### YOUR ASSIGNMENT
What is the number of lines in this listing that include "computer"? Answer with that number only.
• • • • • • •
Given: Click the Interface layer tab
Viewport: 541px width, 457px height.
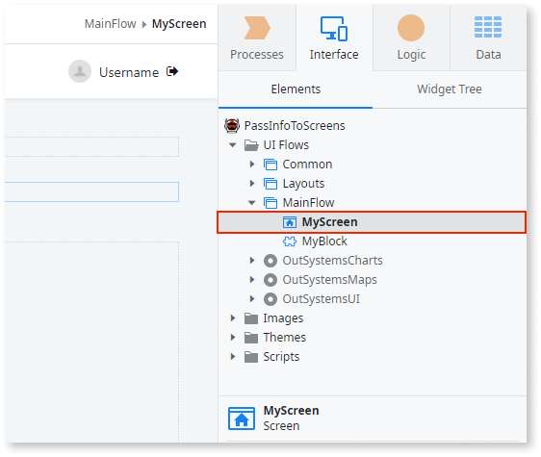Looking at the screenshot, I should [x=334, y=38].
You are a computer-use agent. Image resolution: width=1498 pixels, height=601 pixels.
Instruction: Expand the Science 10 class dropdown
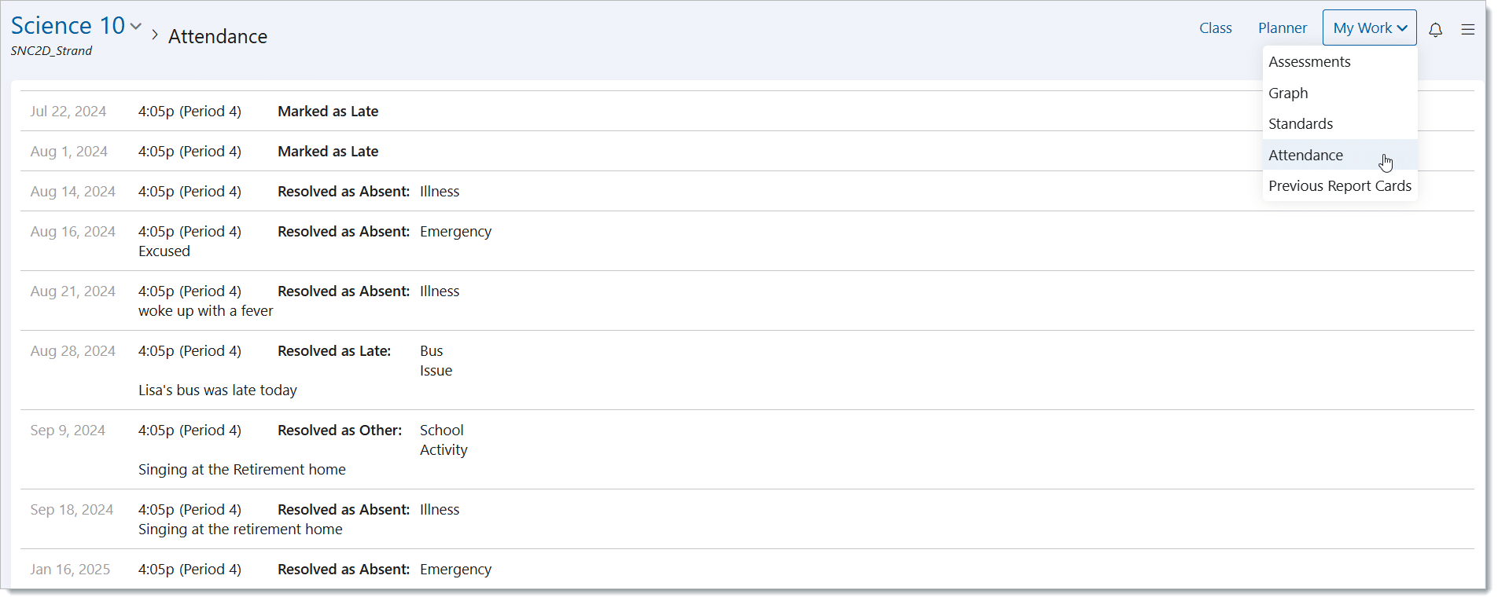pos(136,27)
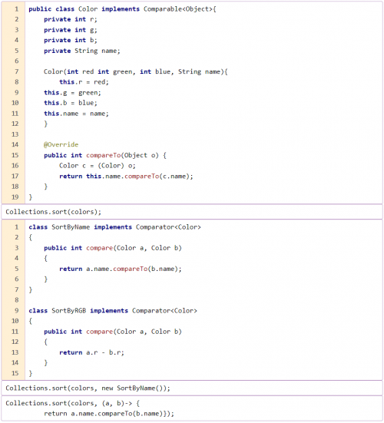Image resolution: width=384 pixels, height=423 pixels.
Task: Click return this.name.compareTo(c.name) statement
Action: (126, 176)
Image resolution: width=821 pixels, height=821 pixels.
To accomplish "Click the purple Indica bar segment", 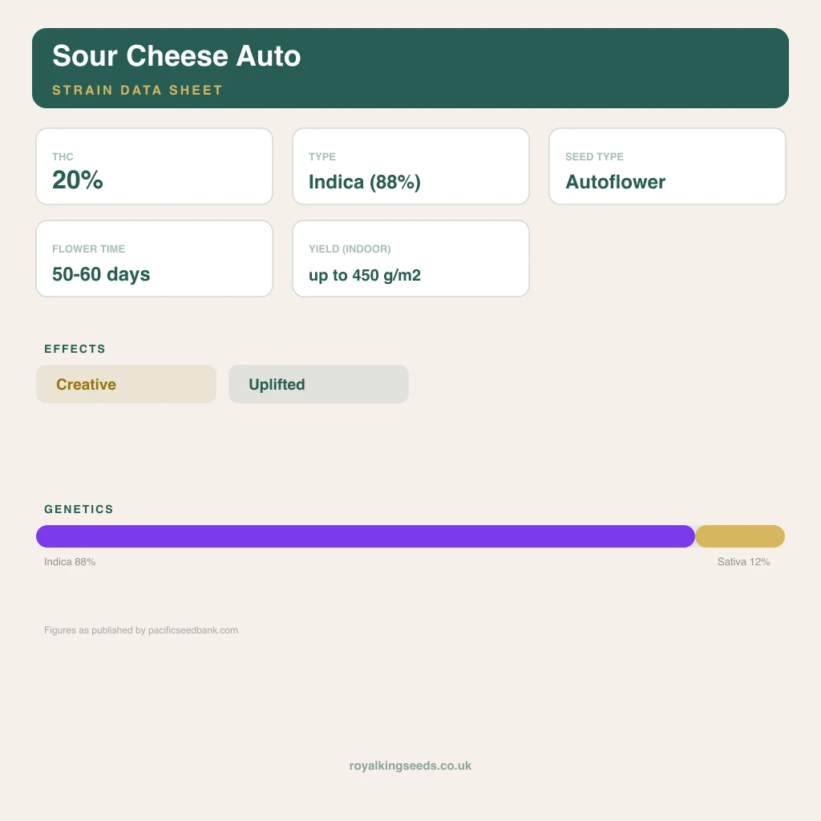I will (366, 536).
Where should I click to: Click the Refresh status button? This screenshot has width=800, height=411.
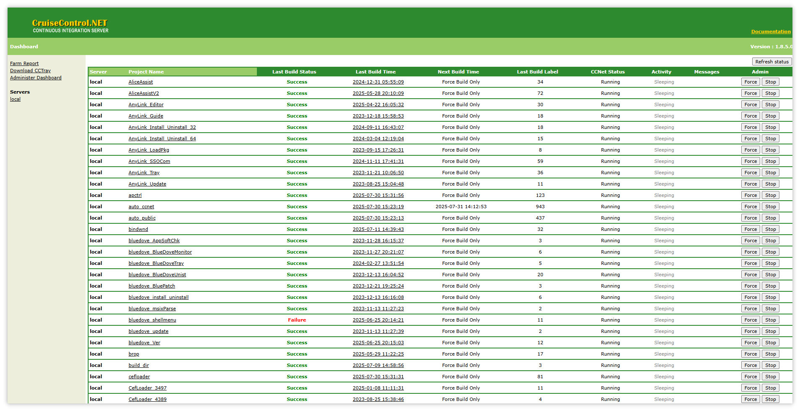[x=771, y=62]
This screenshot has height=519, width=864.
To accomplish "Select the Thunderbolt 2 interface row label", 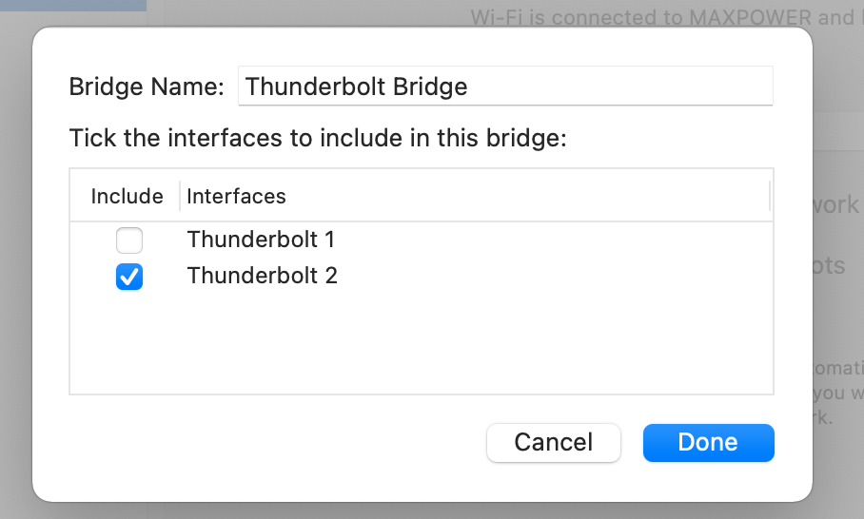I will (262, 276).
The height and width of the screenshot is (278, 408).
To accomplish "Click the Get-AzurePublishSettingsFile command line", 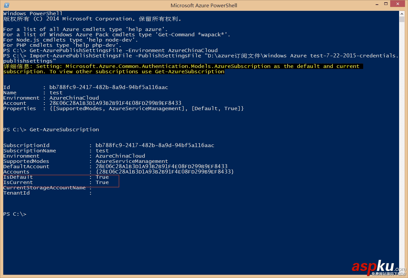I will click(x=124, y=50).
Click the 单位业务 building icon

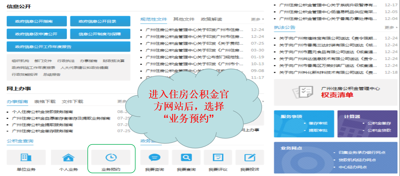(26, 158)
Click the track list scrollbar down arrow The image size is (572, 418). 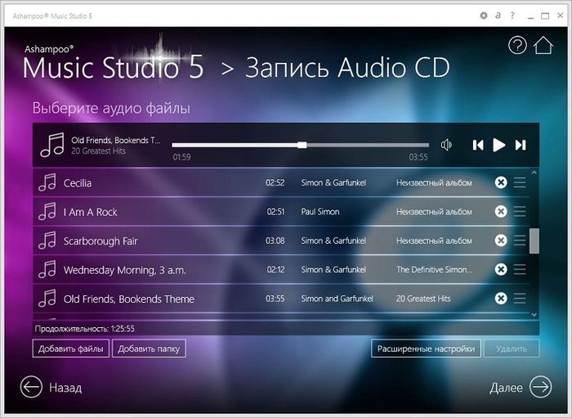534,314
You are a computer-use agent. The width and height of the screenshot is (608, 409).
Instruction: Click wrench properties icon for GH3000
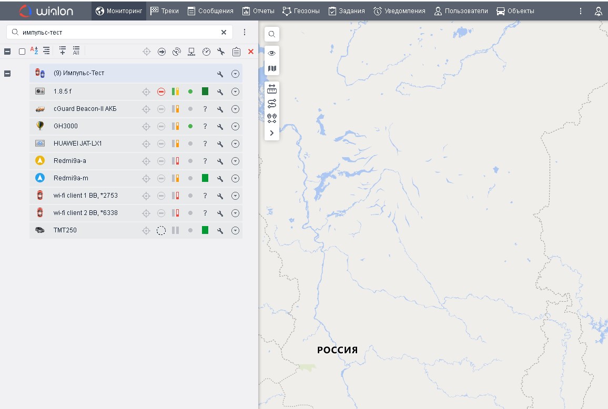click(x=220, y=126)
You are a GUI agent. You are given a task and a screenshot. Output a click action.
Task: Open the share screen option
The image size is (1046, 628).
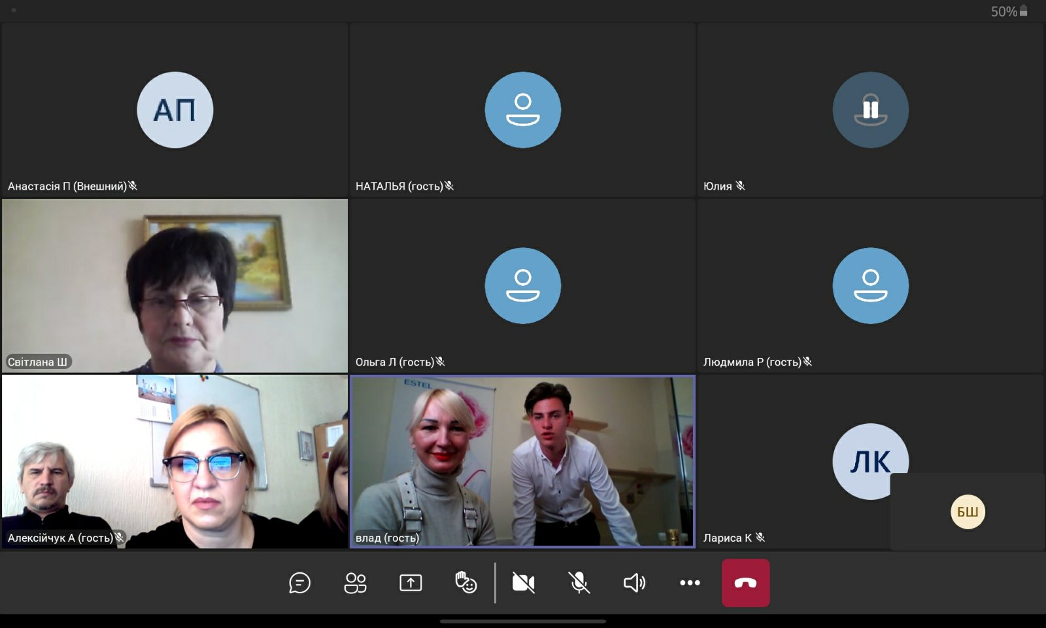click(x=411, y=582)
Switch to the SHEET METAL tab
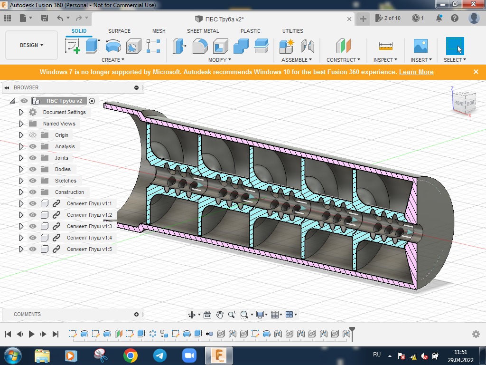This screenshot has height=365, width=486. tap(203, 31)
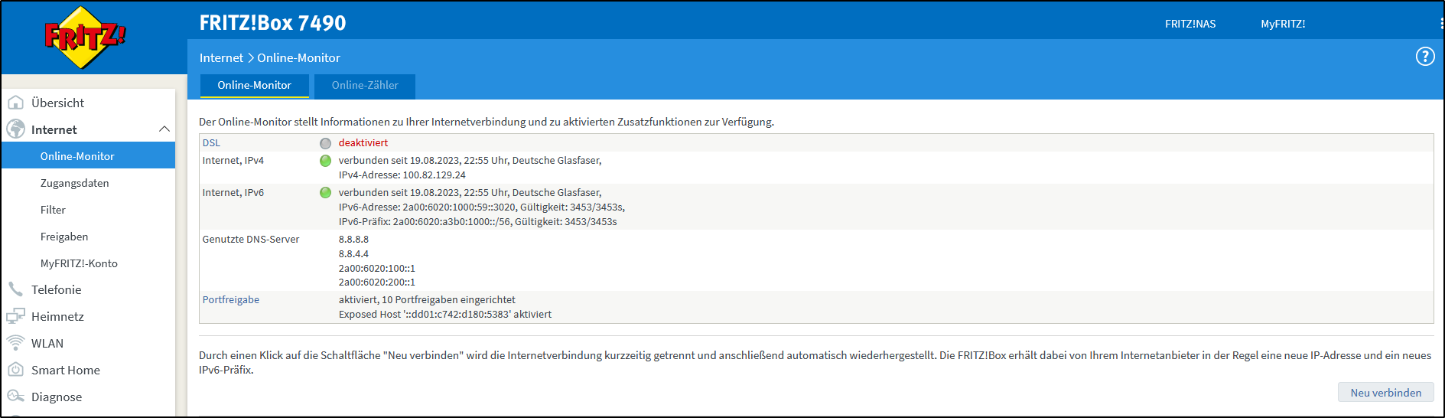This screenshot has height=418, width=1445.
Task: Open help via the question mark icon
Action: [x=1425, y=57]
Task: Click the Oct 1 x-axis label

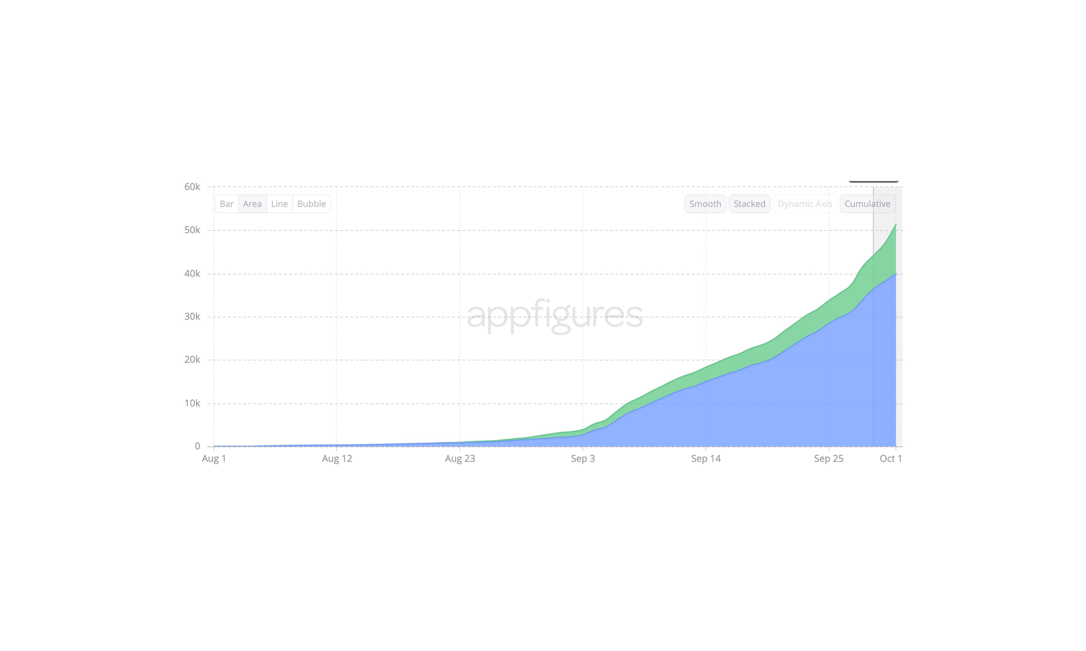Action: (x=890, y=459)
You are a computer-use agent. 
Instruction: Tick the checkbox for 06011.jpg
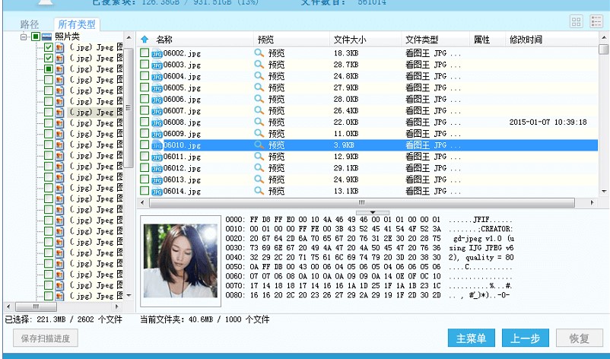[x=145, y=157]
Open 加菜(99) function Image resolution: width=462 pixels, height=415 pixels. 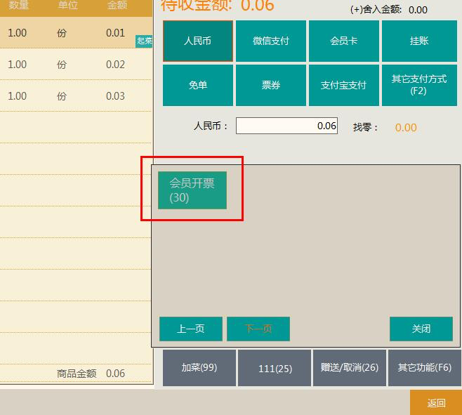tap(199, 367)
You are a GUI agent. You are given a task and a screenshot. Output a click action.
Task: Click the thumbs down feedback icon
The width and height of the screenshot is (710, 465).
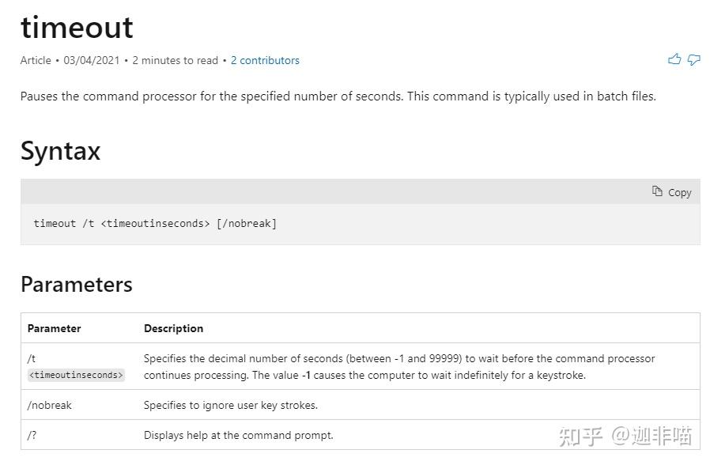coord(693,59)
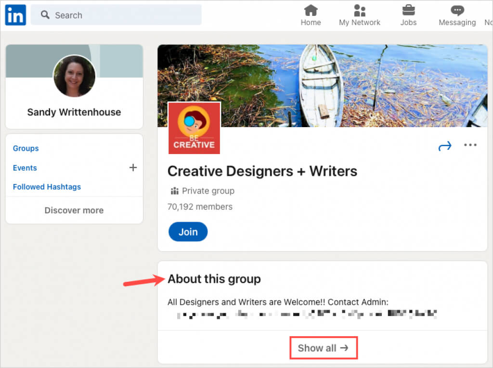
Task: Open Messaging speech bubble icon
Action: click(457, 10)
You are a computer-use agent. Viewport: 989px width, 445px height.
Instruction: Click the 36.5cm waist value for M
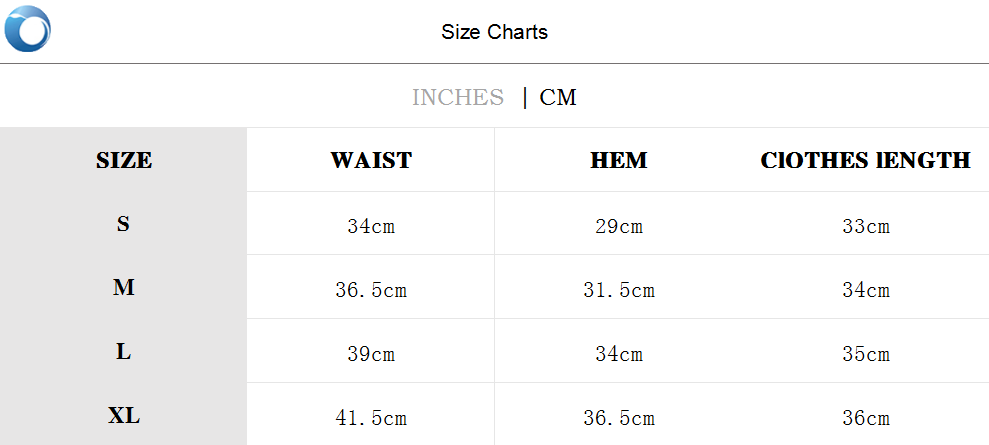(x=371, y=290)
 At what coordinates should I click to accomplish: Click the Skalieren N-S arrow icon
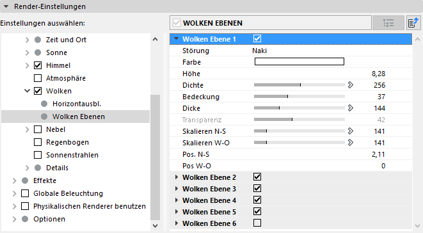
• • • • • • •
### RESPONSE TO THE TASK
4